FILM Sawako Decides, the most recent feature by the talented 27 year-old Japanese director Yuya Ishii, might not be the best film of 2010 that you never saw, but it certainly ranks as one of last year’s funniest — and perhaps more debatably, most feminist.

Yerba Buena Center for the Arts’ Ishii double feature “Lost in Japan,” which pairs Sawako with Ishii’s previous film To Walk With You (2009), is an all- too-brief introduction to a director whose modestly budgeted films about losers, misfits, and the socially marginalized in a Japan as depressed as they are have been garnering critical praise and catching the attention of festival programmers since his 2006 debut Rebel, Giro’s Love. Sawako Decides leaves no doubt that Ishii is one to watch (and to watch repeatedly).

Five years after winding up in Tokyo after a failed post-high school elopement, 20-something Sawako (a wonderful Hikari Mitsushima) has landed herself a thankless pink collar job serving tea at the offices of a toy manufacturer and an equally lame coworker boyfriend, whose young daughter from a previous marriage seems just as indifferent to Sawako as her father is. A human doormat in the extreme, Sawako is the first to agree the chorus of detractors that surround her that she’s, “not really much … a lower-middling type, really.” This routine existence is upended when her boyfriend arranges for Sawako to take over her estranged and terminally ill father’s freshwater clam packing business, and Sawako must face down the rural community — most notably, the pack of sniping older female employees she now oversees — who view her as a selfish deserter.

Although Sawako is a far cry from Emma Stone’s sass-spouting Olive in Easy A (2010), Ishii still wants his underdog to come out on top, and eventually the fates smile kindly, albeit crookedly, on her. By the time the film reaches the climactic scene in which a newly-emboldened Sawako leads her shocked employees in a rousing anti-government anthem, there is no denying that she has — to borrow the title phrase of another recent coming-of-age film anchored by a strong female character — true grit, and that Ishii is not only a wildly inventive filmmaker, but one who possesses a true heart.

Ishii — who also frequently edits and writes his films — combines humor and pathos in a way that mimics his bumbling antiheroes’ oft-failed attempts to integrate themselves within the world around them: jokes are frequently followed up a beat too late so as to go practically unnoticed or are delivered in a deadpan that verges on D.O.A. He also has a penchant for peppering his narratives with absurdist detours, out-of-the-blue dance numbers, and enough idiosyncratic supporting characters to make Miranda July proud.

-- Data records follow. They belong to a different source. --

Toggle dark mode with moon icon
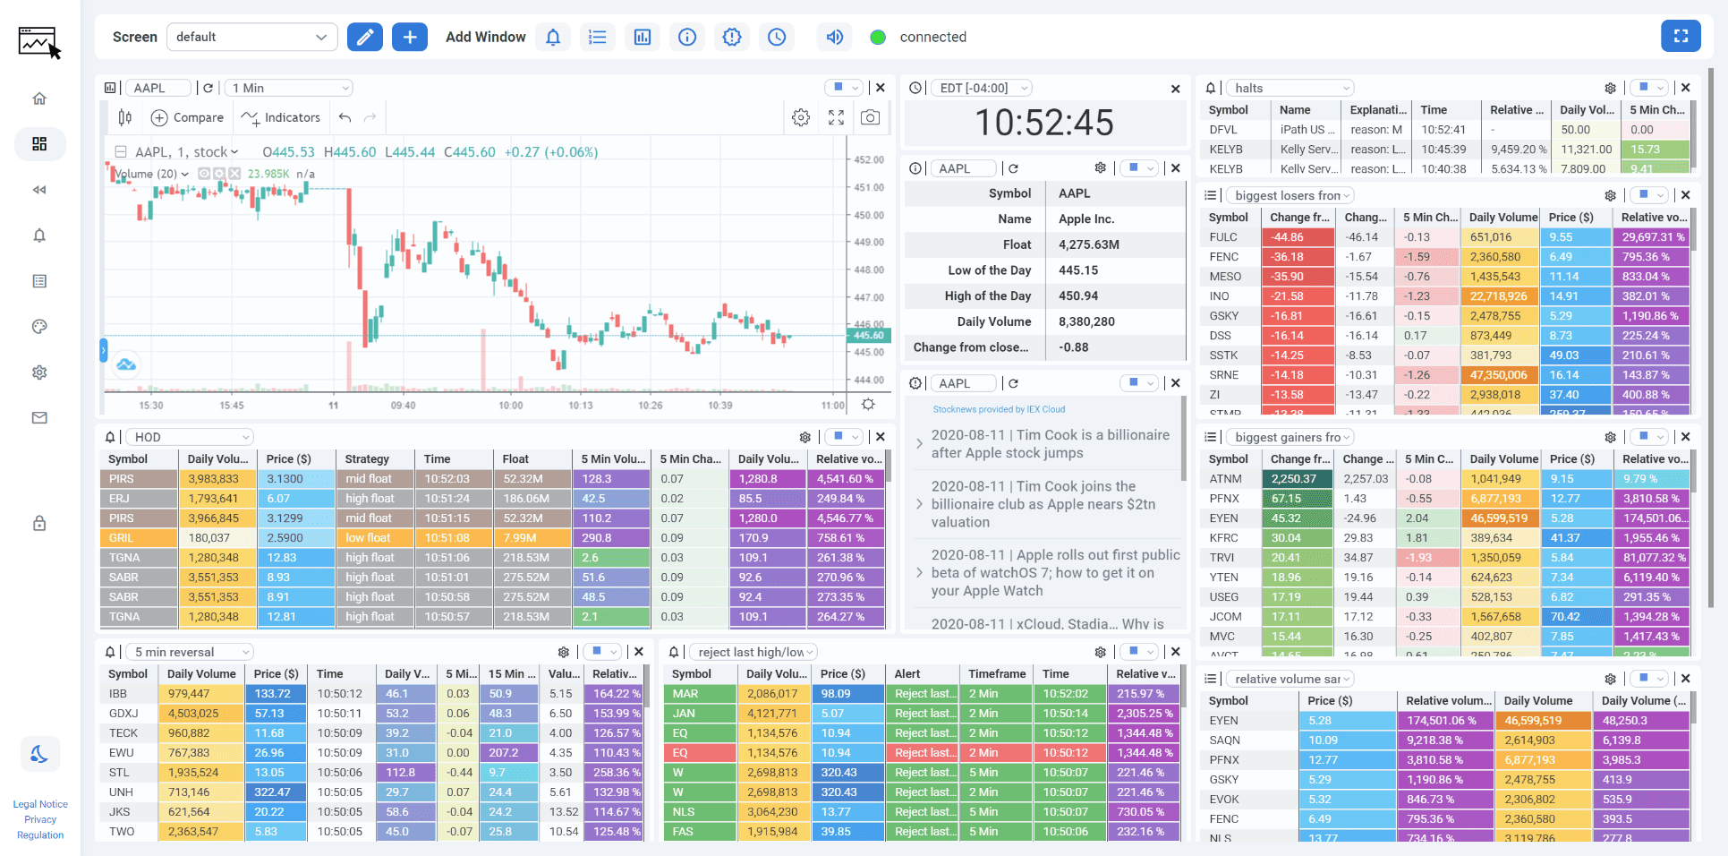This screenshot has width=1728, height=856. click(39, 754)
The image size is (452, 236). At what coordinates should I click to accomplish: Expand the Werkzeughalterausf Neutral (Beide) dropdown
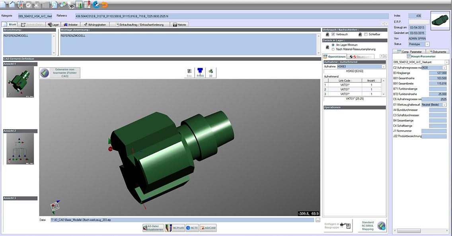tap(444, 104)
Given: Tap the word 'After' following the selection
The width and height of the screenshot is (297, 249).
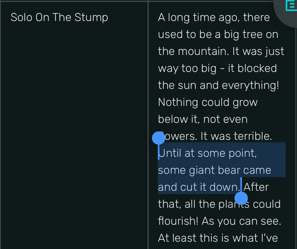Looking at the screenshot, I should coord(256,187).
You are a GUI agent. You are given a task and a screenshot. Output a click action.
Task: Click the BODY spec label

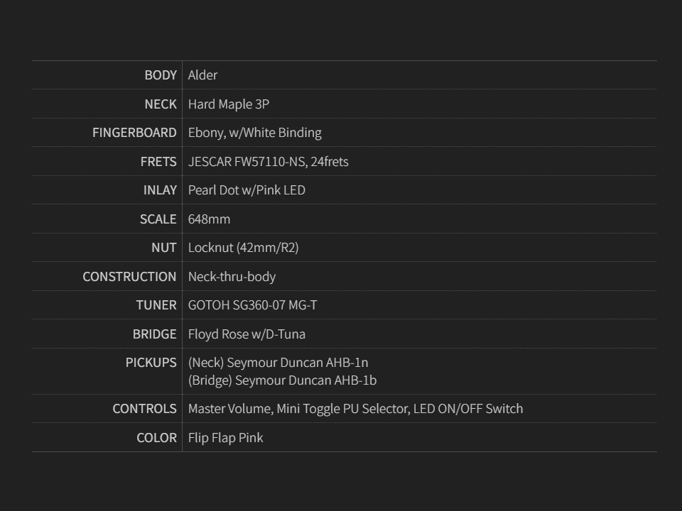click(x=161, y=75)
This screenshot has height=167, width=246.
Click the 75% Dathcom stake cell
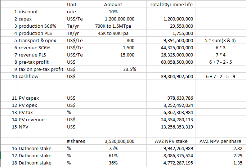(113, 149)
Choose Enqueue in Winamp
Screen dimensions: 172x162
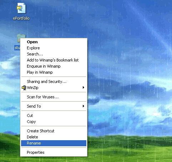54,66
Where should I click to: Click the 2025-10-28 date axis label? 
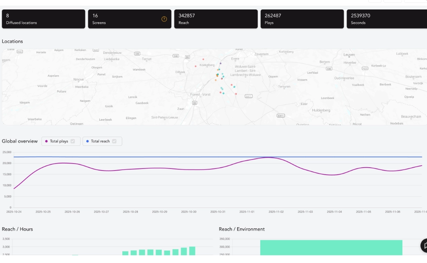pos(131,212)
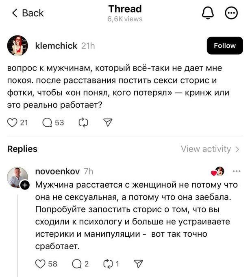
Task: Open comments on klemchick post
Action: (47, 122)
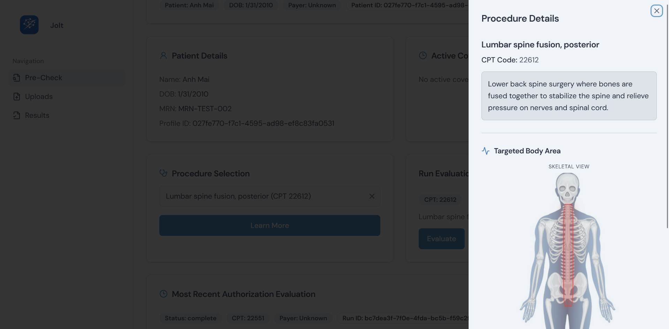Click the Targeted Body Area pulse icon

click(486, 151)
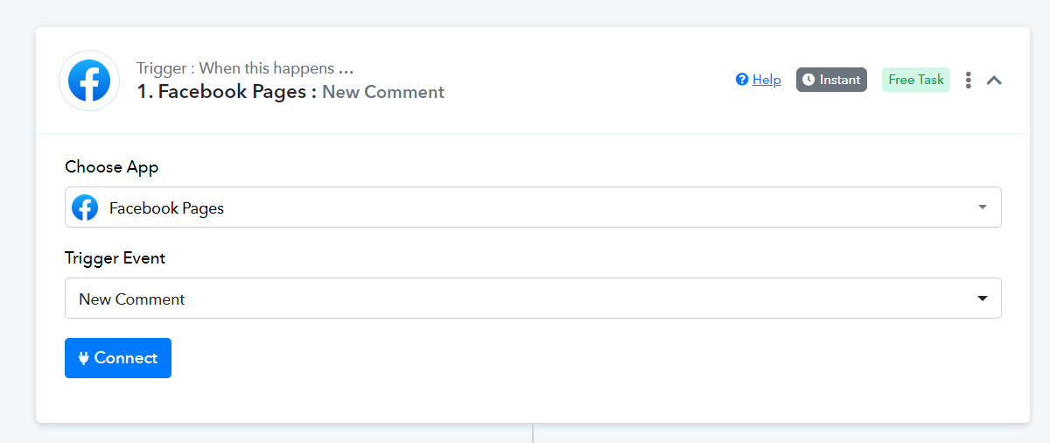Open the three-dot options menu
1050x443 pixels.
click(x=969, y=80)
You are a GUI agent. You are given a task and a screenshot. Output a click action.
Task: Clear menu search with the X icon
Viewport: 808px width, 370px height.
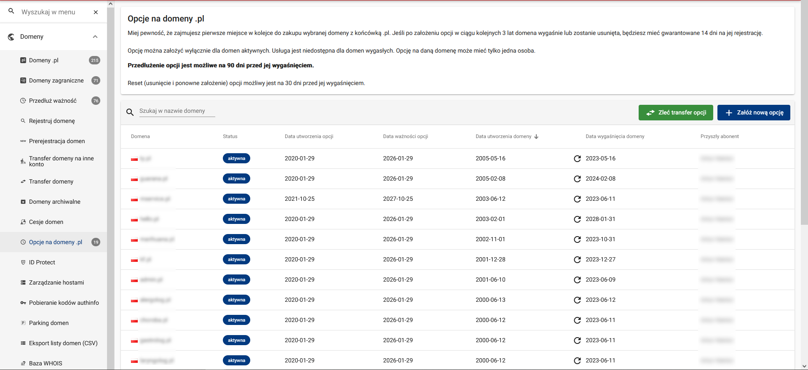point(96,12)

Unlike July’s work, however, Ishii’s films leave no aftertaste of preciousness. Ishii’s characters are often as laughably insufferable as their peers make them out to be, but Ishii takes their funny-sad struggles to exist quite seriously, putting his work more in line with that of, say, Woody Allen or even Todd Solondz, than of anything Michael Cera has mumbled his way through. Ishii’s films are “existential” — a descriptor they’re frequently tagged with — to the extent that his characters, through much hilarious trial and error, transform their failure to achieve what society expects of them into a new ethics for living.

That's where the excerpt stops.